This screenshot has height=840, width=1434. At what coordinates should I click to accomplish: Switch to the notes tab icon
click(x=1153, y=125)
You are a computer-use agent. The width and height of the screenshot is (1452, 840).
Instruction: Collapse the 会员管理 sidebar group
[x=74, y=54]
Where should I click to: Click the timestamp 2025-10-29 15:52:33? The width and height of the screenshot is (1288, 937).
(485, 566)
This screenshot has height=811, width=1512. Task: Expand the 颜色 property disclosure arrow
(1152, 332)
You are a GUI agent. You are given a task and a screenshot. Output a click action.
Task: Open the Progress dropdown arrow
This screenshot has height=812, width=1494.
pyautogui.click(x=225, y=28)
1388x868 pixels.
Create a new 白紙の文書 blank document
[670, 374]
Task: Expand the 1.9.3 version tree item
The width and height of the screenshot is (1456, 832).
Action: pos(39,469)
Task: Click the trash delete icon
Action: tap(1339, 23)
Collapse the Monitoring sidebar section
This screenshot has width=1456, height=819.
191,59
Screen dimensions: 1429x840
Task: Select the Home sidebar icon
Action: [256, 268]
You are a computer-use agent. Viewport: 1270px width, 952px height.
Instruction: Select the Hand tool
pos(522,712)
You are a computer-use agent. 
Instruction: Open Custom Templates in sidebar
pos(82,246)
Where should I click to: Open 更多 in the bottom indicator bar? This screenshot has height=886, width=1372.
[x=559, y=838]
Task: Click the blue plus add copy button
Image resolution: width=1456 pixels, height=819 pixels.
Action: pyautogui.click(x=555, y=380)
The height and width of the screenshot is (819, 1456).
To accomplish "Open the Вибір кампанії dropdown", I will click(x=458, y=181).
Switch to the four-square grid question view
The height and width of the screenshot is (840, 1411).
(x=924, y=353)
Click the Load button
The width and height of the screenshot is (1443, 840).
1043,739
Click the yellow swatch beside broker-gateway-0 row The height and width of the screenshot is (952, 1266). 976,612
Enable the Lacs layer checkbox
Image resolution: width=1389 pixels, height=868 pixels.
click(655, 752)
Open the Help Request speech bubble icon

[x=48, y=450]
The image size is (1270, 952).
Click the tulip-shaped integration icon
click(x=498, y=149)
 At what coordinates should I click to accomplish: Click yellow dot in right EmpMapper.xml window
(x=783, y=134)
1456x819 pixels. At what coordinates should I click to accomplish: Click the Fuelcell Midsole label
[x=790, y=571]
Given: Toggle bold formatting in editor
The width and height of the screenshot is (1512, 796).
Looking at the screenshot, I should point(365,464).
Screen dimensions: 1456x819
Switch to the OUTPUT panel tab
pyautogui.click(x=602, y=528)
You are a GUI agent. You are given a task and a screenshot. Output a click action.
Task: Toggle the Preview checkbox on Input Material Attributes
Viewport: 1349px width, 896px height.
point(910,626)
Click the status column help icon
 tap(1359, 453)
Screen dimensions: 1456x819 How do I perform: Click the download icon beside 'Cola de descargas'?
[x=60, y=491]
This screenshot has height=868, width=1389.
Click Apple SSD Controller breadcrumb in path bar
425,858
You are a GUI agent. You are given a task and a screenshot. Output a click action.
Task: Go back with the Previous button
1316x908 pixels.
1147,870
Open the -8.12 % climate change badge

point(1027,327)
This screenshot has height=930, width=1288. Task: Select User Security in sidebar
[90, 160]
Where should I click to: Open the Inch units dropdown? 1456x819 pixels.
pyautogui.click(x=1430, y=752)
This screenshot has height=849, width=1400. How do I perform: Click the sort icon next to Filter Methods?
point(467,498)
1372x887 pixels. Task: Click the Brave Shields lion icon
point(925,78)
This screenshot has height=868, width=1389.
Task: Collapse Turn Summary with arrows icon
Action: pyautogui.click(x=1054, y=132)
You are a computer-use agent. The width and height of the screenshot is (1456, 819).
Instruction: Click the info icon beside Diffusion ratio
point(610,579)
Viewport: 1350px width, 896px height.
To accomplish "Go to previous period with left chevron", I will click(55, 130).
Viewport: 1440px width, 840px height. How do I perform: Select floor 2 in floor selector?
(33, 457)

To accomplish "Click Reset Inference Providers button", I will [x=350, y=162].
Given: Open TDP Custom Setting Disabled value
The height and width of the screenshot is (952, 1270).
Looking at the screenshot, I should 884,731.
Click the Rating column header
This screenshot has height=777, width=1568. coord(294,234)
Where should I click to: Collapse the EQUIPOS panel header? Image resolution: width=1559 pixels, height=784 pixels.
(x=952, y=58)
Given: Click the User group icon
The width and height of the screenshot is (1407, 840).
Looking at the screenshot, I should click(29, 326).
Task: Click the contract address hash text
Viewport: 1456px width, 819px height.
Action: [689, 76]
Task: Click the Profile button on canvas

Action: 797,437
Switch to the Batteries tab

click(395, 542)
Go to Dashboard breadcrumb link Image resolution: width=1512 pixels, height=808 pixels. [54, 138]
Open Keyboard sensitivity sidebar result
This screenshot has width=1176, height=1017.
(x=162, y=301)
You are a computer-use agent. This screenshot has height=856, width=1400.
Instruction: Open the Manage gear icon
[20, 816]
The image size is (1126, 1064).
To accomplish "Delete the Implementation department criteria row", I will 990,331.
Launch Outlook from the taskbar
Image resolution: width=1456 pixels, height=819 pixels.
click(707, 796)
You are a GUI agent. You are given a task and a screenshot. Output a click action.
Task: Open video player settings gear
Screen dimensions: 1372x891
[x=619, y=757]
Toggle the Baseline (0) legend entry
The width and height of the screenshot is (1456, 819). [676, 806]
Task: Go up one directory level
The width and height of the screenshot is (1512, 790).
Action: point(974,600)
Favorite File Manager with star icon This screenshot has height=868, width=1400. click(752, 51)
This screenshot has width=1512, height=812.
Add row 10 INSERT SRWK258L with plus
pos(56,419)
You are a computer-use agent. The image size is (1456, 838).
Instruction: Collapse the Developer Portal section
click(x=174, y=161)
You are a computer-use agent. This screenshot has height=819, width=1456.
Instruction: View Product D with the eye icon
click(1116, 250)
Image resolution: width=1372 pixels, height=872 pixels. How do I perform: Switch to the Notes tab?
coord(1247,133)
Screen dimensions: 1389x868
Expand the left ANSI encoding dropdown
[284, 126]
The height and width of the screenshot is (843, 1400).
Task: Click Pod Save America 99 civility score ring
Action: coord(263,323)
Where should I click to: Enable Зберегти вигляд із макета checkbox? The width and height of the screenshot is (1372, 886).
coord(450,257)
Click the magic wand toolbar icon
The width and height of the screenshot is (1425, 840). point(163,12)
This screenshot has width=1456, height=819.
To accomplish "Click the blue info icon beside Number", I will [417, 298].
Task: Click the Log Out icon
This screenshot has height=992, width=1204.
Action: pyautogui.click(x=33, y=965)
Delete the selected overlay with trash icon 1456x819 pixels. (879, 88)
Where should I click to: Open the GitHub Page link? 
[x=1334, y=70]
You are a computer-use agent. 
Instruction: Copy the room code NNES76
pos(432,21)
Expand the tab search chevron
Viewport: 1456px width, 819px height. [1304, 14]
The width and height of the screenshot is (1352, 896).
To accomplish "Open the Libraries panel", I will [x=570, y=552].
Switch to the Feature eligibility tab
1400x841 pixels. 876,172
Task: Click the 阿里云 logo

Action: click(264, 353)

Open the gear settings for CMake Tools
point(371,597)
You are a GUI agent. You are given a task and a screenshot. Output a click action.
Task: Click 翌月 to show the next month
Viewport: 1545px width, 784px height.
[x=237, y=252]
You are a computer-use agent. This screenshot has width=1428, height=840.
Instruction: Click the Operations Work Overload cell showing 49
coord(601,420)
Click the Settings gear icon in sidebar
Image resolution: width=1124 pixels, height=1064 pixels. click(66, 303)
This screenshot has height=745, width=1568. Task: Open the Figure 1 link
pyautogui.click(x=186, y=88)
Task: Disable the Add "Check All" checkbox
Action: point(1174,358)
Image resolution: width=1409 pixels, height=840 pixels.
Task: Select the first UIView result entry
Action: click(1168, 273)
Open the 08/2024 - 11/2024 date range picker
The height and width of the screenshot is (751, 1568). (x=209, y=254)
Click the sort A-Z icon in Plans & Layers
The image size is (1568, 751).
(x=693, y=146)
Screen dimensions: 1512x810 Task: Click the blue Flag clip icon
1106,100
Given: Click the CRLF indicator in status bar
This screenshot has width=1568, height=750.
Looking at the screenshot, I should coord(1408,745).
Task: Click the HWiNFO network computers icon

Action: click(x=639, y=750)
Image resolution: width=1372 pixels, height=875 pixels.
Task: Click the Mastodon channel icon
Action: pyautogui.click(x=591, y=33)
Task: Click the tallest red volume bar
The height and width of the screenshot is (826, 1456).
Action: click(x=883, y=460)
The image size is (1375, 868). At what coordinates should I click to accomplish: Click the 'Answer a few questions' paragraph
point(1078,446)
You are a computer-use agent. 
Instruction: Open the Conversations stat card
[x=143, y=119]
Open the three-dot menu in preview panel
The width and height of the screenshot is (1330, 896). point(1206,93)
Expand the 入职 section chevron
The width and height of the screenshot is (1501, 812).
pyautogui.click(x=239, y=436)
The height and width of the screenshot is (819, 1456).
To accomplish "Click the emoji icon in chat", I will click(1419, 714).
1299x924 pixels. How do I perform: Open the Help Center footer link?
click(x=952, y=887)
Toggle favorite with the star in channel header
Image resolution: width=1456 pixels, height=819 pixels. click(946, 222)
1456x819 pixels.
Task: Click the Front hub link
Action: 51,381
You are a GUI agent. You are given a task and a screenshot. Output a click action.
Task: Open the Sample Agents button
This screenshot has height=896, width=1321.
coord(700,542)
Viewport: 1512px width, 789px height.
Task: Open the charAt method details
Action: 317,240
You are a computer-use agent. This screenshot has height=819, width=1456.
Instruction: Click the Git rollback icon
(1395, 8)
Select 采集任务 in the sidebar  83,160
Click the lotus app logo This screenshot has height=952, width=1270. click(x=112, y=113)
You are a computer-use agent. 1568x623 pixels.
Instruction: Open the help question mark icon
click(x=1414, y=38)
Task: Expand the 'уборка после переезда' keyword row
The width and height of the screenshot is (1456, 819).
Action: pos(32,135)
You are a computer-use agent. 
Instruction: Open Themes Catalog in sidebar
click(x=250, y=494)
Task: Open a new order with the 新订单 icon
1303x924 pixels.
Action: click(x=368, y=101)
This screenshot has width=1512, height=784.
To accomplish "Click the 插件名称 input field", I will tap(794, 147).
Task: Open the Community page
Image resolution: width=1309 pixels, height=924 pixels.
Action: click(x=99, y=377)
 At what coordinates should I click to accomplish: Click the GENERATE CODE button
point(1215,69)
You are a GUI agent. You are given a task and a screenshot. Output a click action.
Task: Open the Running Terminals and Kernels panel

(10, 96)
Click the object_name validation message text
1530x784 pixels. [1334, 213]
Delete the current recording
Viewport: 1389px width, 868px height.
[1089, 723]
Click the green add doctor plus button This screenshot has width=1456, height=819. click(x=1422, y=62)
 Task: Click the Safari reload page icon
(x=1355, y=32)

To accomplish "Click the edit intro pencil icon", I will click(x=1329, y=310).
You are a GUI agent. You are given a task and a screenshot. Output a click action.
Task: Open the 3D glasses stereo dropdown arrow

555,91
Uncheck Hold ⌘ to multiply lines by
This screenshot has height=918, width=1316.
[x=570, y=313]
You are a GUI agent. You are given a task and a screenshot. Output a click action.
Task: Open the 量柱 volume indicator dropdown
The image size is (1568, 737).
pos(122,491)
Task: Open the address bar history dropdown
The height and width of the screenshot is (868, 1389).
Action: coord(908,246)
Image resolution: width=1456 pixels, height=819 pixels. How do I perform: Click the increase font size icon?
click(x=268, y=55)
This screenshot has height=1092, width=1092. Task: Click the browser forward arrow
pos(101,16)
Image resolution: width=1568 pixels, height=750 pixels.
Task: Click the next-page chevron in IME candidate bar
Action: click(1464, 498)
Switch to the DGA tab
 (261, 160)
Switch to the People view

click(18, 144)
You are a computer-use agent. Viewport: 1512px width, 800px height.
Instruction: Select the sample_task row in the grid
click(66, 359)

**REQUIRED ACTION**
In which lines of the records does the word "volume" appear? Copy each of them.

**TASK ANSWER**
Task: Click the tallest red volume bar
Task: Open the 量柱 volume indicator dropdown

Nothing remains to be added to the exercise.